The individuals, salary taxpayers, and non-audit taxpayers, will have the last date for furnishing Income Tax Returns (ITR) for the financial year 2024–2025 (assessment year 2025–26) is now officially extended to September 15, 2025.
For business taxpayers who are duty-bound to get their accounts audited, however, the due date is later, on 31st October 2025. For those organizations engaged in international or designated domestic transactions that entail transfer pricing reports, too, the return has to be submitted by 30th November 2025. If a taxpayer does not meet these deadlines, he or she can still submit a belated or amended return, but no later than 31st December 2025. A revised return, however, may be submitted at any time before 31st March 2030, four years from the close of the applicable assessment year.

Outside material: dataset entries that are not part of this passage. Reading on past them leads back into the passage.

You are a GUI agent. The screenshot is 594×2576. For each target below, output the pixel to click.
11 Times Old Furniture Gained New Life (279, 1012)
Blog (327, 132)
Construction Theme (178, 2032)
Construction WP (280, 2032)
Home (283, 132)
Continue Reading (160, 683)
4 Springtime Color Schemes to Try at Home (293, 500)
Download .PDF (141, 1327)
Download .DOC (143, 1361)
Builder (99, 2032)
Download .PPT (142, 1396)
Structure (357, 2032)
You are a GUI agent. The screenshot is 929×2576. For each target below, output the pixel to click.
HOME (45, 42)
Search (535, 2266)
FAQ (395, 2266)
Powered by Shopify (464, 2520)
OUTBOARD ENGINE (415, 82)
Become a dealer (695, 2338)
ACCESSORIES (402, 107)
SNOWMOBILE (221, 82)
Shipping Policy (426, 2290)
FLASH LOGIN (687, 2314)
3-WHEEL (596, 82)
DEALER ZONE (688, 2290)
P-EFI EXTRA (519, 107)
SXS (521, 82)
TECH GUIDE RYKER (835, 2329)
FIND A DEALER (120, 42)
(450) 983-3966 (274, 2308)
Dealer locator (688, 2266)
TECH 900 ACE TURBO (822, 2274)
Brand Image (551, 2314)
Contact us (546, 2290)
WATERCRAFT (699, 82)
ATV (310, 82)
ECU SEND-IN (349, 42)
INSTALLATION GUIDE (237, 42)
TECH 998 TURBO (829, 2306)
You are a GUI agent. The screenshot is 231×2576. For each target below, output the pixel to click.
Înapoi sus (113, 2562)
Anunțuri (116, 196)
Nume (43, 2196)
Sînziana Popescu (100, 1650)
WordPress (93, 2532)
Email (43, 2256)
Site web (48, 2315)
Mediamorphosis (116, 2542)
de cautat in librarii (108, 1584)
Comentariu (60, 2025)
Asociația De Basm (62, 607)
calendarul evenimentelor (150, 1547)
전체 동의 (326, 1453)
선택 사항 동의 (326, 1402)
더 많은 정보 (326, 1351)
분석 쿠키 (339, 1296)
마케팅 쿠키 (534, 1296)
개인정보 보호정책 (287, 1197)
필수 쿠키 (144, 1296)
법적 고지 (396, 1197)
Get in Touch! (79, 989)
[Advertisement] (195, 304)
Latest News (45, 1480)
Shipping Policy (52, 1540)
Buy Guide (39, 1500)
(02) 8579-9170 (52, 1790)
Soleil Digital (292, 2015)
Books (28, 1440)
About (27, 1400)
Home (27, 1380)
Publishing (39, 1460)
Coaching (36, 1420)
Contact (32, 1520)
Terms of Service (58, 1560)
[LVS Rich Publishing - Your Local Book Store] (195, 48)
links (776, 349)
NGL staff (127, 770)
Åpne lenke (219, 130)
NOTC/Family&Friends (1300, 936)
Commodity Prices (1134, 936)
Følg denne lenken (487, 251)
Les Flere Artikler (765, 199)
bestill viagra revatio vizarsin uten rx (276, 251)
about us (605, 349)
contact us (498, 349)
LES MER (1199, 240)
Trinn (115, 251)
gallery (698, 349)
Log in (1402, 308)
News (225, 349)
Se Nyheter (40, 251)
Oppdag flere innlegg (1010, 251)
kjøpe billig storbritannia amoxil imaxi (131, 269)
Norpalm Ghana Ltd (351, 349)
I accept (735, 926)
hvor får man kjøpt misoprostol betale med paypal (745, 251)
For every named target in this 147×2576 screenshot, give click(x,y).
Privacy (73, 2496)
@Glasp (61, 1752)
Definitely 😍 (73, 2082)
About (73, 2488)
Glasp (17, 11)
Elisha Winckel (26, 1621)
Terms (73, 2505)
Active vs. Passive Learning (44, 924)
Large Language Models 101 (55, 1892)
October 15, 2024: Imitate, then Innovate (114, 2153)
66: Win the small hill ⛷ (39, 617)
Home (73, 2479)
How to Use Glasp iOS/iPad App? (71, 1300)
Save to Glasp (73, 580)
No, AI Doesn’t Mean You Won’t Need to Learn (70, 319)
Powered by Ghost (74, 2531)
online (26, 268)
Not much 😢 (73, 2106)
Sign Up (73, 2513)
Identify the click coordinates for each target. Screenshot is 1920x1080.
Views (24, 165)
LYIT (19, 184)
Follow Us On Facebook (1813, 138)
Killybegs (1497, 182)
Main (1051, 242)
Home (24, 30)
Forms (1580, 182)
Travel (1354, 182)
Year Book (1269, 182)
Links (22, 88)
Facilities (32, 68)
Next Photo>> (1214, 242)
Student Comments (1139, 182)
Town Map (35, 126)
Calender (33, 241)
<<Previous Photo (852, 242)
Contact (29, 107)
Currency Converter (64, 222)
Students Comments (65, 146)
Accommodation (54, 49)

As far as extensions are concerned, in spite of appeals made by numerous taxpayers and professionals for an extension beyond the proposed September 15 deadline, the Income Tax Department has yet to make any announcement on further extending the deadline. Taxpayers are thus strongly encouraged to file their returns as of now to avoid any penalties.
Interest at the rate of 1% for a month or part of a month is charged on any unpaid tax from the original due date if a return is filed later than the due date, according to Section 234A of the Income Tax Act. Also, under Section 234F, a late filing charge of a maximum Rs. 5,000 can be levied; however, if the aggregate income is less than Rs. 5 lakh, this charge is lowered to Rs. 1,000. Another significant effect of failing to meet the deadline is that losses arising from capital gains, business, or other heads cannot be brought forward to subsequent years if the return is not submitted within the given timeframe.
In all, individuals and non-audit taxpayers are required to submit their ITR on September 15, 2025. Audited business taxpayers will now have October 31, 2025, and those under transfer pricing regulations will have the last date as November 30.
Any filing with delayed returns after these dates will be acceptable until December 31, 2025, but additional interest and penalties will be imposed. No additional deadline extension is anticipated, making timely filing imperative to prevent extra costs and forgoing benefits.